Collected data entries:
----------

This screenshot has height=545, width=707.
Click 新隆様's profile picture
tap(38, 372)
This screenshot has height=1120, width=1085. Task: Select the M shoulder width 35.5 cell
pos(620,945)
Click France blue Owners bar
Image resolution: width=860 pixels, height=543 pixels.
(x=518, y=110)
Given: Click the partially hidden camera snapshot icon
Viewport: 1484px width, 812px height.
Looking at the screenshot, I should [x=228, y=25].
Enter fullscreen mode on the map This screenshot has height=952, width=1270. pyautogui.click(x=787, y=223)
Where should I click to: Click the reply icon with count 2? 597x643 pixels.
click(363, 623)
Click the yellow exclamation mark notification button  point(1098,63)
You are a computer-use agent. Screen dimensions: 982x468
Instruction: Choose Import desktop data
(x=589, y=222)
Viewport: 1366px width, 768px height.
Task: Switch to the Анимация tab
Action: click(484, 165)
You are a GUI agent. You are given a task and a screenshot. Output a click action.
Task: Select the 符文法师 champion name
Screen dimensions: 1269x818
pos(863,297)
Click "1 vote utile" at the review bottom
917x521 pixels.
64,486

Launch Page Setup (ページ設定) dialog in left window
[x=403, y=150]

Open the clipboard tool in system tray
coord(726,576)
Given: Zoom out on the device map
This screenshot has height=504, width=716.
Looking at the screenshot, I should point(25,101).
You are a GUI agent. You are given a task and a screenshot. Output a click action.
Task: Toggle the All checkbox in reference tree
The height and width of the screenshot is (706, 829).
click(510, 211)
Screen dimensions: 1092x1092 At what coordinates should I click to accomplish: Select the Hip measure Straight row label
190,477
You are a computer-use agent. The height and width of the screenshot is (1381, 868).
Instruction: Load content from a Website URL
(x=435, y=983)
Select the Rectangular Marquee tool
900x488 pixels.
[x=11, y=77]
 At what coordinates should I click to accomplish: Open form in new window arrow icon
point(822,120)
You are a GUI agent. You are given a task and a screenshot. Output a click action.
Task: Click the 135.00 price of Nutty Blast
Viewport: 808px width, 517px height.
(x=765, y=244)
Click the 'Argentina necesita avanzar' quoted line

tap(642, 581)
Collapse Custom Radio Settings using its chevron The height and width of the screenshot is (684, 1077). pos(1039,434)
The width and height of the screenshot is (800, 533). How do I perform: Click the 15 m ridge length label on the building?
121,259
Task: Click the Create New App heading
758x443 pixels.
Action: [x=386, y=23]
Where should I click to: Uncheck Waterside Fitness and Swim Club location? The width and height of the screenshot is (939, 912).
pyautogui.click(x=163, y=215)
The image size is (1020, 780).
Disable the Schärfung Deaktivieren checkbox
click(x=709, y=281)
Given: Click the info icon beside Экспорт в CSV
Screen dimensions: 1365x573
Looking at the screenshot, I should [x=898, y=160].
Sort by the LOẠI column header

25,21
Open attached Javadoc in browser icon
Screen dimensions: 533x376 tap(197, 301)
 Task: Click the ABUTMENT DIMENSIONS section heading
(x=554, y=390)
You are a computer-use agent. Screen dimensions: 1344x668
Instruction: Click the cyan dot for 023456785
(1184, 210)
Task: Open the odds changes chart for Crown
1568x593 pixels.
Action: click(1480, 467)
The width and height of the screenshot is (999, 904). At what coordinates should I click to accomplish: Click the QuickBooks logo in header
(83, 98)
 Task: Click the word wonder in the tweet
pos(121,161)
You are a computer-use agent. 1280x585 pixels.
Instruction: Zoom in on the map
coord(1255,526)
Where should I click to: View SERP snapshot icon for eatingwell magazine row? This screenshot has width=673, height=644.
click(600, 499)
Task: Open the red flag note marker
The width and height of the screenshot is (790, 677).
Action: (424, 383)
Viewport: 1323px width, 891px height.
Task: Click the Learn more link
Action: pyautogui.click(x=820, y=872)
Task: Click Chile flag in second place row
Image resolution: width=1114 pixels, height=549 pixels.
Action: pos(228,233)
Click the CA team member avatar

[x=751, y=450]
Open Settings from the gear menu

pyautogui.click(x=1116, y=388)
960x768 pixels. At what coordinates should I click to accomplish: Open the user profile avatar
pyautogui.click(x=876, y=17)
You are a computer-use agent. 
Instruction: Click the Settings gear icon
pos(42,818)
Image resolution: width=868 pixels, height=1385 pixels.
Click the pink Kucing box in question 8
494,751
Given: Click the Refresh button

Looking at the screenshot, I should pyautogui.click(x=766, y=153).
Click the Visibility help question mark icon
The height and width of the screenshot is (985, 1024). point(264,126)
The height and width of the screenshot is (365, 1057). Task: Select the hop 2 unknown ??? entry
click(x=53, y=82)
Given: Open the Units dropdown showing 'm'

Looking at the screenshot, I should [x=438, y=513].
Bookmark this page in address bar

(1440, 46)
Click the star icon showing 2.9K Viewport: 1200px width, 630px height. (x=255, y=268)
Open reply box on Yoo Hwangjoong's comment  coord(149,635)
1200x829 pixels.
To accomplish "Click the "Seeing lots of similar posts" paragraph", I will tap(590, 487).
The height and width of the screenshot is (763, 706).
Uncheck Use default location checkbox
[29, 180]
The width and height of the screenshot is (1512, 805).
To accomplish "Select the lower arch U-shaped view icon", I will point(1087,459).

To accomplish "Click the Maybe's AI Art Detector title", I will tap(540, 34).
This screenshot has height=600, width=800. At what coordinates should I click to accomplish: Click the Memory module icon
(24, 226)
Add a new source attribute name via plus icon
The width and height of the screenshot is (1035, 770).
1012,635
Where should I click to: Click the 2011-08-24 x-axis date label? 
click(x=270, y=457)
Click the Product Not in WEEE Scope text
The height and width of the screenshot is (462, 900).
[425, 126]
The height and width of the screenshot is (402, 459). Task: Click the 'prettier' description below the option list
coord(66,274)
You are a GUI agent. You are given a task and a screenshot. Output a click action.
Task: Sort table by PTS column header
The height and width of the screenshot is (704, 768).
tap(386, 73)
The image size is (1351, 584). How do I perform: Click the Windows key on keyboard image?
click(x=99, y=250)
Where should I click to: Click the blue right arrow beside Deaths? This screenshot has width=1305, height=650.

----------

_Work request_
In the entries, some lines may contain the word "flag". Give how many do, as a number by itself.

_The answer_
2